The start of casino gambling in Massachusetts kicked off Wednesday as the state's first slots parlor, Plainridge Park Casino, officially opened for business to a large and eager crowd of gamblers.
Hundreds of special guests cheered as casino officials and state gambling regulators cut a ceremonial ribbon held by two women dressed like Las Vegas showgirls.
"It's showtime!" state Gaming Commission Chairman Stephen Crosby declared, calling it a "momentous" day for Massachusetts, which became the 40th state to offer casino gambling after years of contentious debate , including last year's failed attempt to repeal the state's 2011 casino law.
"Take a look at this facility," Crosby said. "Take a look at 500 quality, high paying jobs."
Less than two hours later, hundreds of paying customers streamed into the casino as the doors officially opened for business just before noon.
Some, like Alan Conroy, of Plainville, had been waiting in the summer heat since the early morning hours to try their luck on the facility's 1,250 gambling machines.
"I just want to gamble," Conroy said as he showed off a picture he took earlier with former New England Patriots quarterback Doug Flutie, who was on hand for the opening because he owns a restaurant and bar in the casino. "I've been waiting for this place to open for years."
Massachusetts leaders have high hopes for the $250 million casino, which also features a harness racing track that's long been on the property.
Plainridge is projected to generate about $200 million in gambling revenues in its first full year of operation. About $98 million will go the state.
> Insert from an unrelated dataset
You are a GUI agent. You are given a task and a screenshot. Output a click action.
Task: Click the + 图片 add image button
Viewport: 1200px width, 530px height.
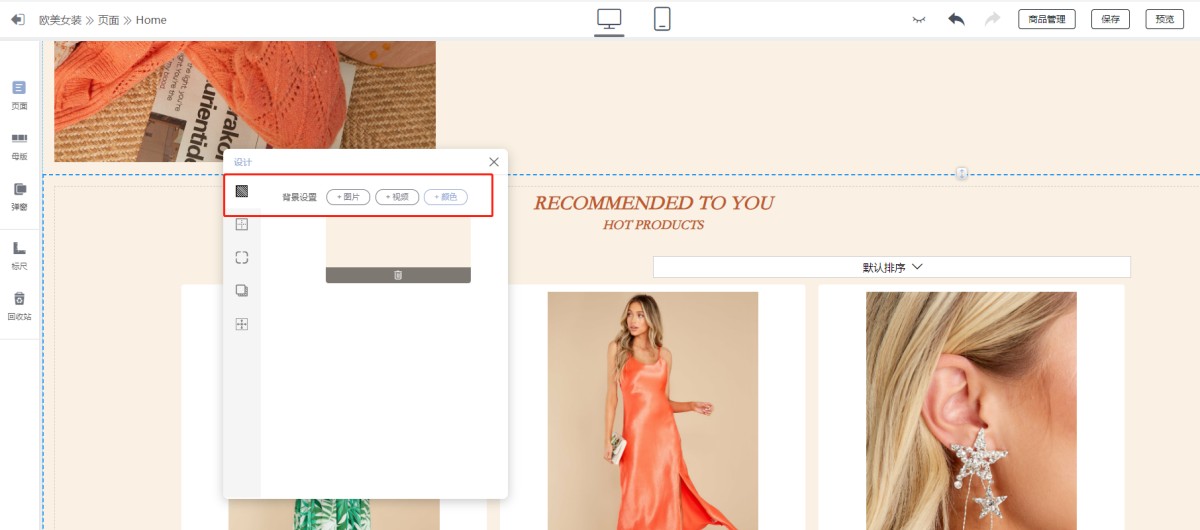click(348, 197)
The casino has also pledged to pay the town of Plainville at least $2.3 million annually, on top of some $1.5 million in property taxes.
"It's never easy being the first operator in a new jurisdiction," remarked Tim Wilmott, CEO of Penn National Gaming, the Pennsylvania-based casino operator that developed the facility.
Located near the Rhode Island border, Plainridge is expected to draw Massachusetts residents who would otherwise travel to Twin River Casino in nearby Lincoln, Rhode Island, or the two Indian tribe-run casinos in Connecticut, Foxwoods and Mohegan Sun.
Boston resident Doc Palmer, a regular at Twin River, is among the gamblers the casino hopes to woo. "I go where the money is. They pay out good at Twin River. If they pay out better here, I'll come here," he said as he waited to enter the casino floor.
Penn National Gaming officials Wednesday bristled at Plainridge being described as simply a "slots parlor."
Indeed, few of the facility's flashy machines resembled the old-time slot machines fed by quarters and activated by the pull of a lever, and the venue offers other amenities, like a stage for shows in addition to bars and eateries.
At the same time, the gambling house is not a full-fledged casino in the Las Vegas resort mold.
While it offers electronic versions of blackjack and roulette, it does not offer traditional casino table games managed by a live dealer.
It operates essentially around-the-clock, but last call for alcohol is 1 a.m. and there's no smoking allowed inside.
Plainridge is also the smallest of three gambling halls slated to open in the Bay State in the coming years.
MGM is building an $800 million resort casino, hotel and entertainment complex in Springfield, while Wynn is building a gaudy, $1.7 billion one in the Boston area.